Escuchar las señales que nos manda nuestro hábitat, tanto para la prevención como para la acción inmediata en caso de un siniestro, es imperativo. La prevención implica cambiar nuestros hábitos y conductas desde el ámbito privado y, desde la inversión pública e industrial y transitar al uso de energías limpias. En cuanto a las respuestas ante los siniestros, está comprobado la estrecha correlación que hay entre los desastres naturales y la situación de pobreza; es ahí donde se deben enfocar los recursos ante las emergencias, para que dicha población cuente de manera expedita con los mínimos necesarios para su subsistencia y evitar fenómenos causados por el estrés como sucedió en Acapulco.

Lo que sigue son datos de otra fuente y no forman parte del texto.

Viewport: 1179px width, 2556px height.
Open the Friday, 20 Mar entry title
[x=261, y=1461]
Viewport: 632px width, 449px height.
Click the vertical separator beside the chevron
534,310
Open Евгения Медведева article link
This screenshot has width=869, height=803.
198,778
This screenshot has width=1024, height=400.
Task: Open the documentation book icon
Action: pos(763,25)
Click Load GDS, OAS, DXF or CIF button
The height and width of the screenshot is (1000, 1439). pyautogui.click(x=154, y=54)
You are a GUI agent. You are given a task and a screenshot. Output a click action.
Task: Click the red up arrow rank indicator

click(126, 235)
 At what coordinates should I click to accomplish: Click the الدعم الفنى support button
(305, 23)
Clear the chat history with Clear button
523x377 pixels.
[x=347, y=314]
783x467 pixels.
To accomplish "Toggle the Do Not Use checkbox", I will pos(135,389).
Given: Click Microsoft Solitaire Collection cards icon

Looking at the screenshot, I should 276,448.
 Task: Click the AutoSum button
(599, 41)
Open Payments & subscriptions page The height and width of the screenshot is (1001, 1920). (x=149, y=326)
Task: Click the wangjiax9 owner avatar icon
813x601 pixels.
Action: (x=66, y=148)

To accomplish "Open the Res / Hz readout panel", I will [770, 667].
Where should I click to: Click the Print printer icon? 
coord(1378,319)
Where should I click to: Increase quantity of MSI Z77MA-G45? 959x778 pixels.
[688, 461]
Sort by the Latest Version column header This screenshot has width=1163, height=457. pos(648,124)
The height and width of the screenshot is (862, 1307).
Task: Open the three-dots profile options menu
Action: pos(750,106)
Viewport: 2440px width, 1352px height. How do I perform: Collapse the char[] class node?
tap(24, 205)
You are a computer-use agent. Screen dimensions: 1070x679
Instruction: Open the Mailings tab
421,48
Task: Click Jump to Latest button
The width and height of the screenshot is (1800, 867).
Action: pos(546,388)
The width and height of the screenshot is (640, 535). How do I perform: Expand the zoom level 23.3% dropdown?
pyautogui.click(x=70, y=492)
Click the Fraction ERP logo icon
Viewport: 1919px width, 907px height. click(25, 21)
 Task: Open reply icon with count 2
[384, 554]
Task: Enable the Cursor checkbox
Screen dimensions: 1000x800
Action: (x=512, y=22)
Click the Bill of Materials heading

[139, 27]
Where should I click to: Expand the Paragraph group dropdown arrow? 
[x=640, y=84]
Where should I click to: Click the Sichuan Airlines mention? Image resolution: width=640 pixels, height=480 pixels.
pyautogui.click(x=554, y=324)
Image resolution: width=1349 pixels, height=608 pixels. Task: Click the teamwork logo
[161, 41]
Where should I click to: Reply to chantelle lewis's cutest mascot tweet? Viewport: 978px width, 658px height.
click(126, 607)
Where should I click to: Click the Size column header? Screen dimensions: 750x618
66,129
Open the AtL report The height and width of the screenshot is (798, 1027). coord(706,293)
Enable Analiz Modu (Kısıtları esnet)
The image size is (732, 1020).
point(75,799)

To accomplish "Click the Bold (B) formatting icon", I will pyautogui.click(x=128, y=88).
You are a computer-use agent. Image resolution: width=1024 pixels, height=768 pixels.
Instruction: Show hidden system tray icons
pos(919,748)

Ojalá duraran más los silencios para que otis, el oído, ese sentido que al parecer tenemos atrofiado, pueda escuchar mejor, no sólo a la naturaleza que nos habla para decirnos que está sufriendo por causa nuestra, sino a nosotros mismos como sociedad que también nos padecemos. Ante esto, regresa a mi mente el verso de Pablo Neruda, “me gusta cuando callas porque estás como ausente”. Otro poeta, el tabasqueño Carlos Pellicer, escribió: “vivir con pocas palabras, pero que en cada palabra haya una tempestad”. Callemos, pues, para escuchar y hablemos cuando sea necesario.